Nothing is simple when it comes to Caesars Entertainment Corp.
Take last week’s announcement that the company is selling four casinos to its Caesars Growth Partners subsidiary for $2.2 billion.
Some analysts worried the deal would diminish the parent company’s results. Caesars is giving up valuable revenue and cash flow from three Strip casinos and Harrah’s New Orleans to a subsidiary in exchange for cash.
Caesars Growth Partners was created in 2013 to help repair the company’s balance sheet and deal with an industry-high $23 billion in long-term debt.
However, the question remains: Will Caesars do what is required to alleviate the much-criticized debt?
Deutsche Bank gaming analyst Andrew Zarnett, who specializes in high-yield securities, said Caesars’ management needs to focus on $3.06 billion of the debt coming due in 2015 and 2016.
He doubts that will happen.
In 2012, Caesars reinvested proceeds from its $610 million sale of Harrah’s St.

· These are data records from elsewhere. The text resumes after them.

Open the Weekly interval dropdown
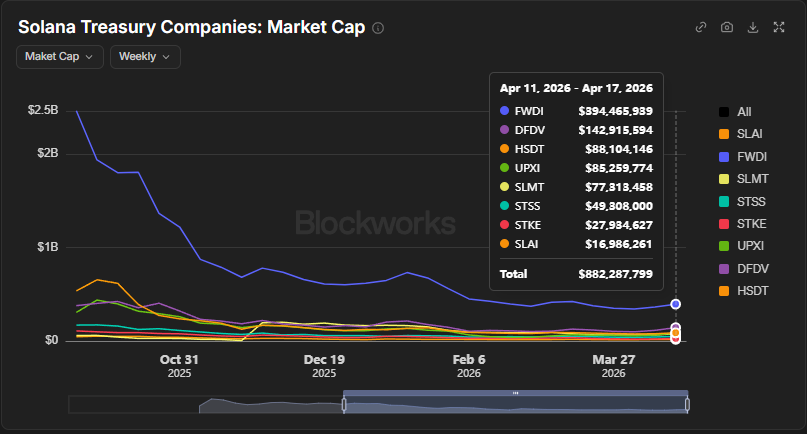Viewport: 807px width, 434px height. pyautogui.click(x=145, y=57)
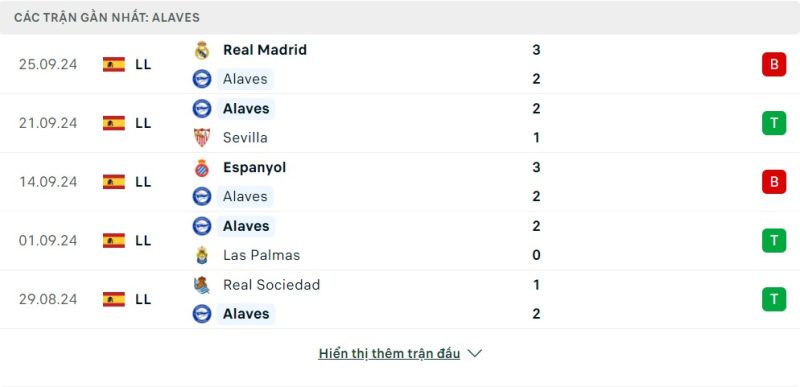Click the Espanyol club crest icon

point(202,168)
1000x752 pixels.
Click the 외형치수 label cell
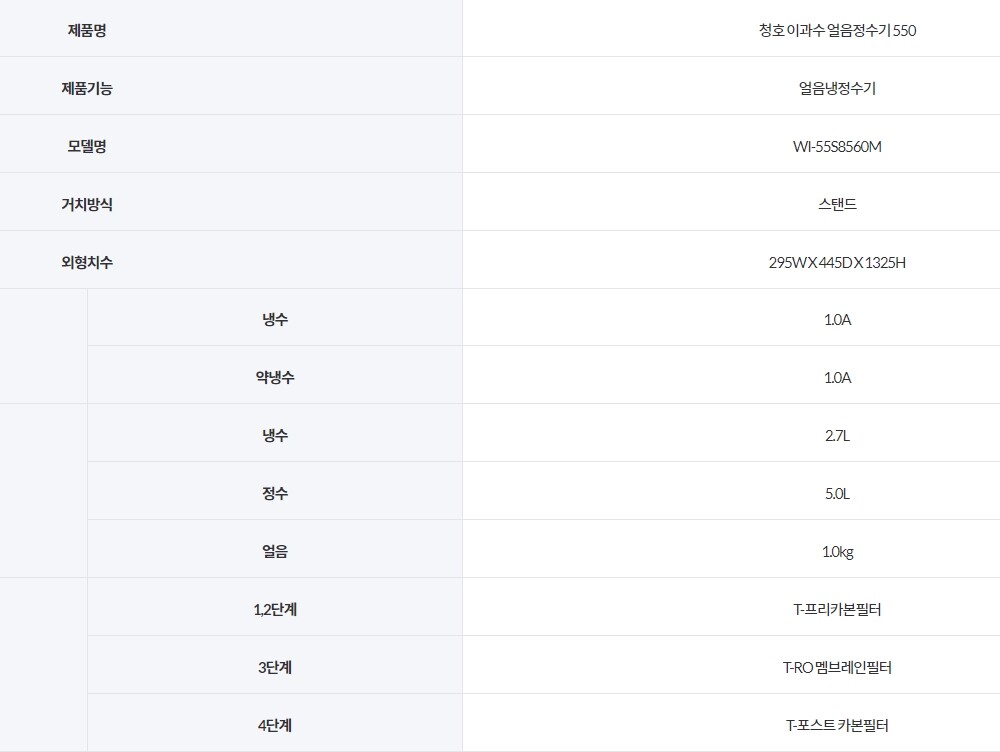point(87,262)
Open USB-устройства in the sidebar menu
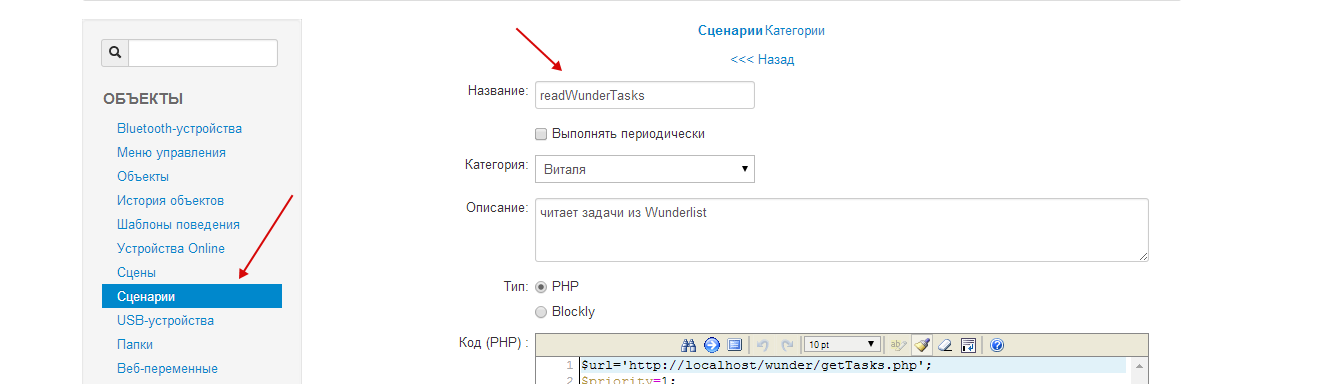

Louis to Penn National Gaming in its casino properties instead of paying down debt.
“Given Caesars’ current performance and the status of capital markets, we believe that the company has very limited ability to refinance these maturities with like securities,” Zarnett told investors.
The four casinos — Harrah’s New Orleans, Bally’s Las Vegas, The Quad and The Cromwell, which opens in May — will join Planet Hollywood Resort, the under-construction Horseshoe Baltimore, the Octavius Tower at Caesars Palace and the company’s interactive gaming division under the Caesars Growth Partners umbrella when the deal closes by early summer.

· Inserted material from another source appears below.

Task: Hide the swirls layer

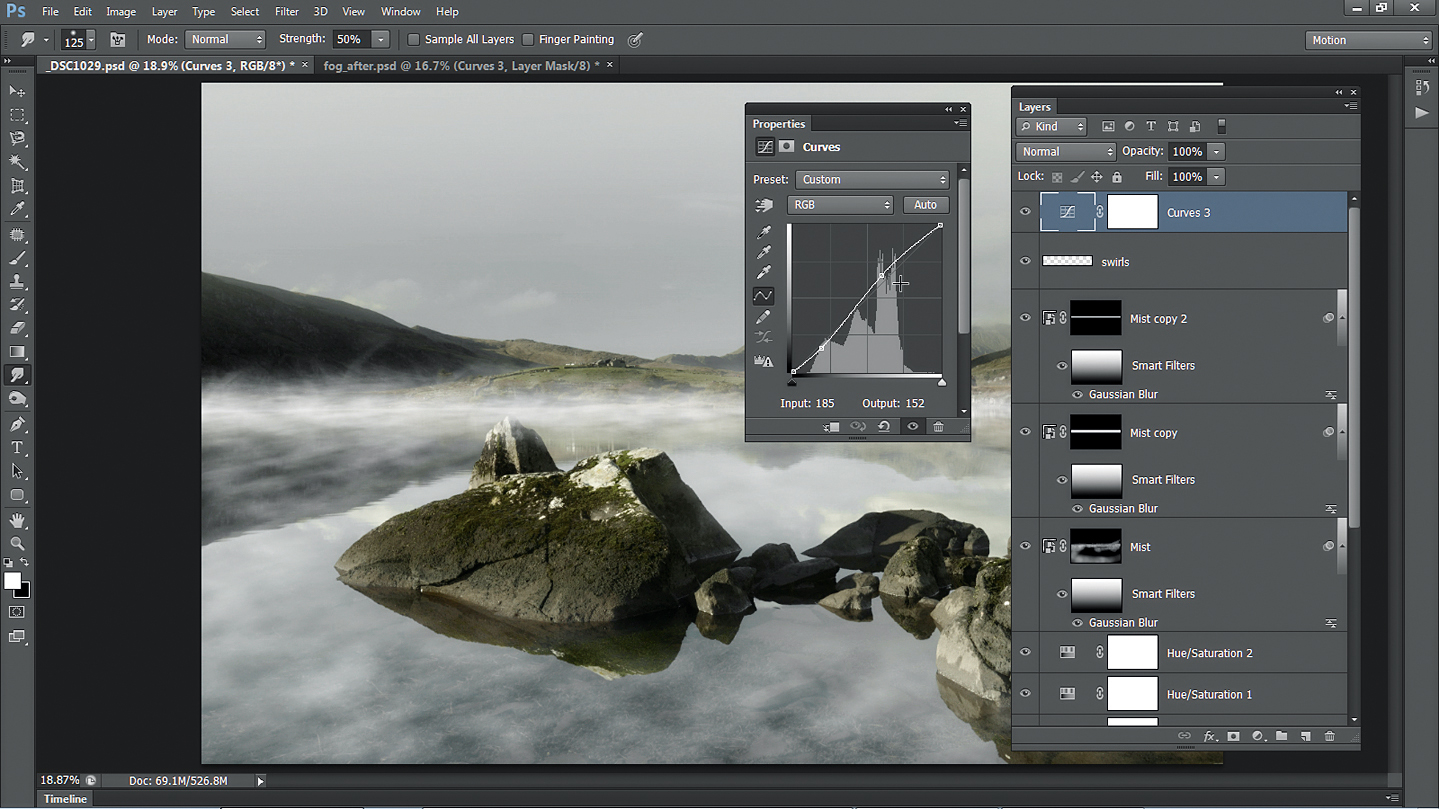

Mitch Garber is CEO of Caesars Interactive and of Caesars Growth Partners.
Casino management won’t change. A shared-services joint venture will provide operating services to all of Caesars subsidiaries.
Wall Street has often looked harshly at Caesars’ balance-sheet maneuvers since 2008, when the company was taken private and saddled with debt in a $30.7 billion buyout.
Fitch Ratings Service gaming analyst Alex Bumazhny wasn’t upbeat about the latest transaction.
He told investors Caesars Entertainment has “an already weak free cash flow profile,” and said the transaction is a negative to creditors that further deteriorates some recovery prospects in event of default.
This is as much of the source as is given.